• **WORK TO DO**
Reproduce the listing below word for word, keeping every line and character unchanged.

--- --- ---

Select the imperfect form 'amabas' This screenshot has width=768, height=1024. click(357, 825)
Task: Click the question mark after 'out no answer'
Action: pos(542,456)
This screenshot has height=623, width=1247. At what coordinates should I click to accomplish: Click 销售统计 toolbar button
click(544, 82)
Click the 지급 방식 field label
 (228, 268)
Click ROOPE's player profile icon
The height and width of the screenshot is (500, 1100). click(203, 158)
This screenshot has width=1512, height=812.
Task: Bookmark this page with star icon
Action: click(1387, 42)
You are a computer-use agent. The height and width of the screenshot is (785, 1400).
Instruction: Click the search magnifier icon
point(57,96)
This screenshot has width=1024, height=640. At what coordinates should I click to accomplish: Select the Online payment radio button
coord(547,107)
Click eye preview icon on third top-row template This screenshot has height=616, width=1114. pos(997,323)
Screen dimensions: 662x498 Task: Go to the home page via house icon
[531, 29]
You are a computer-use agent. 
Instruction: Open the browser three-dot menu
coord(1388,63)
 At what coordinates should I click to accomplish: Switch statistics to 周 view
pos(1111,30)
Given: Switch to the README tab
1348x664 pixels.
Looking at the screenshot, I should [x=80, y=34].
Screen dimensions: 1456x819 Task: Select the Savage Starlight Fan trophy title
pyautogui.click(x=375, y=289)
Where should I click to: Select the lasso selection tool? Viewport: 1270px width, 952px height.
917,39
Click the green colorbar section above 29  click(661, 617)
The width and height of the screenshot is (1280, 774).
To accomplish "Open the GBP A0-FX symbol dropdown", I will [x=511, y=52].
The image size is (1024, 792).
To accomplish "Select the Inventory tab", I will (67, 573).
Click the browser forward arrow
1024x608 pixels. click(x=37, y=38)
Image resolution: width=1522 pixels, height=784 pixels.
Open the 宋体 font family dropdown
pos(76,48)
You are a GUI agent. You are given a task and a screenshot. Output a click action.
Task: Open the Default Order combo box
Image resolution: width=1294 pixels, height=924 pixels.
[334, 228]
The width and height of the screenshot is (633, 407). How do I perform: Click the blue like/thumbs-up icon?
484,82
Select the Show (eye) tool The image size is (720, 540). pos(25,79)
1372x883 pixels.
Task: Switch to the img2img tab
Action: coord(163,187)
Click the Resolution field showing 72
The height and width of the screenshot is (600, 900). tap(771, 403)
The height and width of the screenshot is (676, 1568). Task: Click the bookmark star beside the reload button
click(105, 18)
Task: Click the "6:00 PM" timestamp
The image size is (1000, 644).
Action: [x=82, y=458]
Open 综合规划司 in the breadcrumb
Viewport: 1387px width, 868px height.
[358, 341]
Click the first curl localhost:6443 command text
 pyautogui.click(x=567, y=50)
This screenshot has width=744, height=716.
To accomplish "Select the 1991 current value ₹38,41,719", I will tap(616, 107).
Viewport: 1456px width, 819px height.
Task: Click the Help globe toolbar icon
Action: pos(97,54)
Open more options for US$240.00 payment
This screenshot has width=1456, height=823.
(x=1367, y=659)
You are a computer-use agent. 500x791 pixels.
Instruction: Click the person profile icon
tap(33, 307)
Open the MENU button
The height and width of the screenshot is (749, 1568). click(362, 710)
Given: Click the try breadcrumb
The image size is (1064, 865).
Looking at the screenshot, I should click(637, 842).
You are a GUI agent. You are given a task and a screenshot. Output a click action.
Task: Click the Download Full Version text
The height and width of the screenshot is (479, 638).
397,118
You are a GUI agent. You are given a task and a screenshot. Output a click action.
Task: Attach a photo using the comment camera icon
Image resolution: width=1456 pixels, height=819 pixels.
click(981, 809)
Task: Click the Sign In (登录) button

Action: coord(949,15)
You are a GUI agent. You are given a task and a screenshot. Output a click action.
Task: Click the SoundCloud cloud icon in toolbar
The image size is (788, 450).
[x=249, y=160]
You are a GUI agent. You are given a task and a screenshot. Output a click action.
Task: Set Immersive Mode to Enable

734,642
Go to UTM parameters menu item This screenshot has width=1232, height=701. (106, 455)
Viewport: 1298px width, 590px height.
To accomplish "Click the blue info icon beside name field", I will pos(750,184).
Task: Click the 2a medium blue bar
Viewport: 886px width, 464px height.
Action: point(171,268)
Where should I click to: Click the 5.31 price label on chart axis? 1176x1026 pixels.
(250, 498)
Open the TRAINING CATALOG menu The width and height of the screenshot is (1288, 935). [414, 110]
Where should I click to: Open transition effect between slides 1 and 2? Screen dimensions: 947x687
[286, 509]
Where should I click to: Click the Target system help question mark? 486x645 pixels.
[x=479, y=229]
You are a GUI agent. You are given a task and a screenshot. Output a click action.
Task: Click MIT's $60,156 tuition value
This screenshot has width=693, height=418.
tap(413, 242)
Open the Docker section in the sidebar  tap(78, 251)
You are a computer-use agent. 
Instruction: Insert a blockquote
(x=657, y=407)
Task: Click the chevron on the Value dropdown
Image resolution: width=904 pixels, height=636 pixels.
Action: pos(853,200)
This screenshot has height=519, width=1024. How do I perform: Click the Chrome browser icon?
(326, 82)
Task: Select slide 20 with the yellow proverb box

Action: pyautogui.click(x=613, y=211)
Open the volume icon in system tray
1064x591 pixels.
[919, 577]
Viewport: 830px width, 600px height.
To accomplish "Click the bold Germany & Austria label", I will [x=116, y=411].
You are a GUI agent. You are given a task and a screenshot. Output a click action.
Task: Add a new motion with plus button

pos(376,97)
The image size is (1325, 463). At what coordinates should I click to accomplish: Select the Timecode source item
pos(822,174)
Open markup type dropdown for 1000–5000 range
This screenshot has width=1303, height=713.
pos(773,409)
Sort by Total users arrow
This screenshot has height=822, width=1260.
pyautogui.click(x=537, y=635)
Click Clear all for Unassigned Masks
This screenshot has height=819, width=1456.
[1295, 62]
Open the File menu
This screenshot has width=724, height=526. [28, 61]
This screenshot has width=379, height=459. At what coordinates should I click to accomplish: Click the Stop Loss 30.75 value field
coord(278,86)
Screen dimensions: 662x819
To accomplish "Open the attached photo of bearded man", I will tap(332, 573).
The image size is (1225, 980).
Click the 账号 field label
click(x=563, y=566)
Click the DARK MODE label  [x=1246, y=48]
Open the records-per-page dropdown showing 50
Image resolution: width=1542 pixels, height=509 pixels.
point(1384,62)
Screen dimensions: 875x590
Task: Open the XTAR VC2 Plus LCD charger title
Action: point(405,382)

--- --- ---

• **ANSWER TO THIS EXERCISE**
Select the imperfect form 'amabas' This screenshot has width=768, height=1024. click(357, 825)
Task: Click the question mark after 'out no answer'
Action: pos(542,456)
This screenshot has height=623, width=1247. At what coordinates should I click to accomplish: Click 销售统计 toolbar button
click(544, 82)
Click the 지급 방식 field label
 (228, 268)
Click ROOPE's player profile icon
The height and width of the screenshot is (500, 1100). click(203, 158)
This screenshot has width=1512, height=812.
Task: Bookmark this page with star icon
Action: click(1387, 42)
You are a computer-use agent. The height and width of the screenshot is (785, 1400).
Instruction: Click the search magnifier icon
point(57,96)
This screenshot has width=1024, height=640. At what coordinates should I click to accomplish: Select the Online payment radio button
coord(547,107)
Click eye preview icon on third top-row template This screenshot has height=616, width=1114. pos(997,323)
Screen dimensions: 662x498 Task: Go to the home page via house icon
[531, 29]
You are a computer-use agent. 
Instruction: Open the browser three-dot menu
coord(1388,63)
 At what coordinates should I click to accomplish: Switch statistics to 周 view
pos(1111,30)
Given: Switch to the README tab
1348x664 pixels.
Looking at the screenshot, I should [x=80, y=34].
Screen dimensions: 1456x819 Task: Select the Savage Starlight Fan trophy title
pyautogui.click(x=375, y=289)
Where should I click to: Select the lasso selection tool? Viewport: 1270px width, 952px height.
917,39
Click the green colorbar section above 29  click(661, 617)
The width and height of the screenshot is (1280, 774).
To accomplish "Open the GBP A0-FX symbol dropdown", I will [x=511, y=52].
The image size is (1024, 792).
To accomplish "Select the Inventory tab", I will (67, 573).
Click the browser forward arrow
1024x608 pixels. click(x=37, y=38)
Image resolution: width=1522 pixels, height=784 pixels.
Open the 宋体 font family dropdown
pos(76,48)
You are a GUI agent. You are given a task and a screenshot. Output a click action.
Task: Open the Default Order combo box
Image resolution: width=1294 pixels, height=924 pixels.
[334, 228]
The width and height of the screenshot is (633, 407). How do I perform: Click the blue like/thumbs-up icon?
484,82
Select the Show (eye) tool The image size is (720, 540). pos(25,79)
1372x883 pixels.
Task: Switch to the img2img tab
Action: coord(163,187)
Click the Resolution field showing 72
The height and width of the screenshot is (600, 900). tap(771, 403)
The height and width of the screenshot is (676, 1568). Task: Click the bookmark star beside the reload button
click(105, 18)
Task: Click the "6:00 PM" timestamp
The image size is (1000, 644).
Action: [x=82, y=458]
Open 综合规划司 in the breadcrumb
Viewport: 1387px width, 868px height.
[358, 341]
Click the first curl localhost:6443 command text
 pyautogui.click(x=567, y=50)
This screenshot has width=744, height=716.
To accomplish "Select the 1991 current value ₹38,41,719", I will tap(616, 107).
Viewport: 1456px width, 819px height.
Task: Click the Help globe toolbar icon
Action: pos(97,54)
Open more options for US$240.00 payment
This screenshot has width=1456, height=823.
(x=1367, y=659)
You are a computer-use agent. 500x791 pixels.
Instruction: Click the person profile icon
tap(33, 307)
Open the MENU button
The height and width of the screenshot is (749, 1568). click(362, 710)
Given: Click the try breadcrumb
The image size is (1064, 865).
Looking at the screenshot, I should click(637, 842).
You are a GUI agent. You are given a task and a screenshot. Output a click action.
Task: Click the Download Full Version text
The height and width of the screenshot is (479, 638).
397,118
You are a GUI agent. You are given a task and a screenshot. Output a click action.
Task: Attach a photo using the comment camera icon
Image resolution: width=1456 pixels, height=819 pixels.
click(981, 809)
Task: Click the Sign In (登录) button

Action: coord(949,15)
You are a GUI agent. You are given a task and a screenshot. Output a click action.
Task: Click the SoundCloud cloud icon in toolbar
The image size is (788, 450).
[x=249, y=160]
You are a GUI agent. You are given a task and a screenshot. Output a click action.
Task: Set Immersive Mode to Enable

734,642
Go to UTM parameters menu item This screenshot has width=1232, height=701. (106, 455)
Viewport: 1298px width, 590px height.
To accomplish "Click the blue info icon beside name field", I will pos(750,184).
Task: Click the 2a medium blue bar
Viewport: 886px width, 464px height.
Action: point(171,268)
Where should I click to: Click the 5.31 price label on chart axis? 1176x1026 pixels.
(250, 498)
Open the TRAINING CATALOG menu The width and height of the screenshot is (1288, 935). [414, 110]
Where should I click to: Open transition effect between slides 1 and 2? Screen dimensions: 947x687
[286, 509]
Where should I click to: Click the Target system help question mark? 486x645 pixels.
[x=479, y=229]
You are a GUI agent. You are given a task and a screenshot. Output a click action.
Task: Click MIT's $60,156 tuition value
This screenshot has width=693, height=418.
tap(413, 242)
Open the Docker section in the sidebar  tap(78, 251)
You are a computer-use agent. 
Instruction: Insert a blockquote
(x=657, y=407)
Task: Click the chevron on the Value dropdown
Image resolution: width=904 pixels, height=636 pixels.
Action: pos(853,200)
This screenshot has height=519, width=1024. How do I perform: Click the Chrome browser icon?
(326, 82)
Task: Select slide 20 with the yellow proverb box

Action: pyautogui.click(x=613, y=211)
Open the volume icon in system tray
1064x591 pixels.
[919, 577]
Viewport: 830px width, 600px height.
To accomplish "Click the bold Germany & Austria label", I will [x=116, y=411].
You are a GUI agent. You are given a task and a screenshot. Output a click action.
Task: Add a new motion with plus button

pos(376,97)
The image size is (1325, 463). At what coordinates should I click to accomplish: Select the Timecode source item
pos(822,174)
Open markup type dropdown for 1000–5000 range
This screenshot has width=1303, height=713.
pos(773,409)
Sort by Total users arrow
This screenshot has height=822, width=1260.
pyautogui.click(x=537, y=635)
Click Clear all for Unassigned Masks
This screenshot has height=819, width=1456.
[1295, 62]
Open the File menu
This screenshot has width=724, height=526. [28, 61]
This screenshot has width=379, height=459. At what coordinates should I click to accomplish: Click the Stop Loss 30.75 value field
coord(278,86)
Screen dimensions: 662x819
To accomplish "Open the attached photo of bearded man", I will tap(332, 573).
The image size is (1225, 980).
Click the 账号 field label
click(x=563, y=566)
Click the DARK MODE label  [x=1246, y=48]
Open the records-per-page dropdown showing 50
Image resolution: width=1542 pixels, height=509 pixels.
point(1384,62)
Screen dimensions: 875x590
Task: Open the XTAR VC2 Plus LCD charger title
Action: point(405,382)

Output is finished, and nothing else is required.